Q: Why can't you hear a pterodactyl in the bathroom?

A: Because the P is silent!



A restaurant manager walks into the bathroom, and sees one of his customers scrubbing the toilets.

"What are you doing that for? You don't need to do that!"

The customer looks at the manager and says, "But...the sign on the wall says wash room."



This husband kisses his wife goodbye and drove off to work. Halfway there, he remembered that he forgot something. So he turned the car around and drove back home.

When he walked back into the bedroom of his house, there was his wife, lying totally nude on the bed and the milkman standing totally nude beside her.

The milkman promptly went into a squatting position on the rug and said, "I'm glad you're here, Mr. Smith, because I was just telling your wife that if she doesn't pay the milk bill, I'm gonna shit all over the floor."



Q: What did the toilet bowl say to the police man?

A: I have seen more bums than you!



A very proper man started going into the neighborhood drug store every week and buying 2 dozen boxes of condoms. Week after week, he would come in with the same order.

One day, the druggist felt he had to say something to the man.

"Wow! You must have the stamina of a bull. Talk about getting lucky! How on earth do you use that many condoms a week?"

The man looked at him in disgust and said, "I beg your pardon, but I find the whole idea of sex repulsive!"

So, the druggist asked, "Then what do you do with all those condoms?"

The gentleman answered, "I feed them to my poodle and now she poops in little plastic bags."



A blind man was traveling in his private jet when he detected something was wrong.

He made his way to the cockpit and got no response from his pilot. The blind guy then found the radio and started calling the tower.

"Help! Help!"

The tower came back and asked, "What's the problem?"

The blind guy yelled, "Help me!
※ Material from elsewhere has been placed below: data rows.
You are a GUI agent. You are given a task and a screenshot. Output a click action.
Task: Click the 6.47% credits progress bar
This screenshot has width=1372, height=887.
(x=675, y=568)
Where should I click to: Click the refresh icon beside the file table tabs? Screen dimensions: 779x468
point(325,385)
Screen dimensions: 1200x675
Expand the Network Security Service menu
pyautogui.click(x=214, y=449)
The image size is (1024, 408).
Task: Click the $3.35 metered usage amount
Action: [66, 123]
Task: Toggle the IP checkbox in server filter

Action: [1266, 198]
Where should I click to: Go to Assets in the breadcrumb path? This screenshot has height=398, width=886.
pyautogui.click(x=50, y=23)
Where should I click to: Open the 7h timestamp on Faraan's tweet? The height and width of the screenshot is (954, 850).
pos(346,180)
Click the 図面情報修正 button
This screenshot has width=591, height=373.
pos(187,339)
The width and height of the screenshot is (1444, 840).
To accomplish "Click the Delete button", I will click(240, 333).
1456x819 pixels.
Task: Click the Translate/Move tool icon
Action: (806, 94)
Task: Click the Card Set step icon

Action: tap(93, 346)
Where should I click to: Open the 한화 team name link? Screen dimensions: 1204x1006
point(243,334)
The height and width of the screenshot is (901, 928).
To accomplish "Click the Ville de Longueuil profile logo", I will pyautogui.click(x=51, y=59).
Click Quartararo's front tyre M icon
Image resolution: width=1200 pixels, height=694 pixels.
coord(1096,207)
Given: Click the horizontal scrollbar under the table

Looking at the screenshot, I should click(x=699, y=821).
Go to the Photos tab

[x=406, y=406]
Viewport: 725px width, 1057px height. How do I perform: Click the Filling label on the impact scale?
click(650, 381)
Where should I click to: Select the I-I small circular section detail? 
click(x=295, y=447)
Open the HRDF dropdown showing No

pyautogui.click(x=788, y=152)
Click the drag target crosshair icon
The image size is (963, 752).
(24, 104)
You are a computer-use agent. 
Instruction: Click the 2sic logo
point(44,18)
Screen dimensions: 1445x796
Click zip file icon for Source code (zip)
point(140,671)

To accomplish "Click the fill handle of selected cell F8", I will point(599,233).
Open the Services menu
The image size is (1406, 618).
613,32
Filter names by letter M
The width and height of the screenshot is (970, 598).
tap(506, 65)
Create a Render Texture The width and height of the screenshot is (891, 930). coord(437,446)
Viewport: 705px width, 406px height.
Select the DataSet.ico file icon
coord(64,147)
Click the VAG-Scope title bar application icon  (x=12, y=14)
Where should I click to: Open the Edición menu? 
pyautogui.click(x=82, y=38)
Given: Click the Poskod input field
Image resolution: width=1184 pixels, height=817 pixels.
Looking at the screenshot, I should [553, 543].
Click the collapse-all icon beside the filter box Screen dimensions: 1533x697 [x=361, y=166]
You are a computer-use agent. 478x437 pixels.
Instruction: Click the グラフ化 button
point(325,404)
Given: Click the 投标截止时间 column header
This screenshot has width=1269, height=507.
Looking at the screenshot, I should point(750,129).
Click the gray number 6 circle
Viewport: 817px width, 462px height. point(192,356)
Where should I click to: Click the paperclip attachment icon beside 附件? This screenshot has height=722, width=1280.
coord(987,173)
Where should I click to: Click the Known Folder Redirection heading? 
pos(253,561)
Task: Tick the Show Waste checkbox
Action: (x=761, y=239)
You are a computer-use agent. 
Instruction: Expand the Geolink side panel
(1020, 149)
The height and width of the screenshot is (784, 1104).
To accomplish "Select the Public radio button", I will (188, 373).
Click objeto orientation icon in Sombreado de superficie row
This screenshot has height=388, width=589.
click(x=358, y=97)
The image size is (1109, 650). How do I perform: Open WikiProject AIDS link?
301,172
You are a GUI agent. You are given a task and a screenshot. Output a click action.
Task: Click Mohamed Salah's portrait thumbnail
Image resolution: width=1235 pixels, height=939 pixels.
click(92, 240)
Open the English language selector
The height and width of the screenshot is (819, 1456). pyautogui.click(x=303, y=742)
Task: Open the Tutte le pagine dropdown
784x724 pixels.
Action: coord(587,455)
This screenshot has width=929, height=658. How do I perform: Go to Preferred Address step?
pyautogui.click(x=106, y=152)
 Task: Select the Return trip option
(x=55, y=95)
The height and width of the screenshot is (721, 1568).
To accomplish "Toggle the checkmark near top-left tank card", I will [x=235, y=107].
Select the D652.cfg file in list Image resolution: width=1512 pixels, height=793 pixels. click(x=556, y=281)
I'm blind... the pilot is dead, and we're flying upside down!"

The tower comes back and asked, "How do you know you're upside down?"

"Because the shit is running down my back!"



I walked in to our house to find my wife and children all standing at the front door talking to a middle-aged woman.

"Hello, all," I announced.

My kids ran to me and told me the lady was from 'Sesame something'.

"The census bureau?" I asked.

"Yeah! How did you know?" they shouted excitedly.

"I know EVERYTHING!" I said not divulging that I had read about the door to door visits in the paper.

So we all walked up to the lady, and I told her that these children were from Cuba and that she should take them away. "Maybe they can get jobs picking sugar cane?" I asked.

My kids laughed, the lady just looked at me and my wife hit me.

"Um, for 'race'" I continued, "you can put us down as 'Black Irish'."

My kids laughed, the census taker didn't, my wife hit me.

"OK," I said, "strike two and I'm out. I'm gonna go take a dump."

My kids laughed, the census taker laughed, my wife hit me.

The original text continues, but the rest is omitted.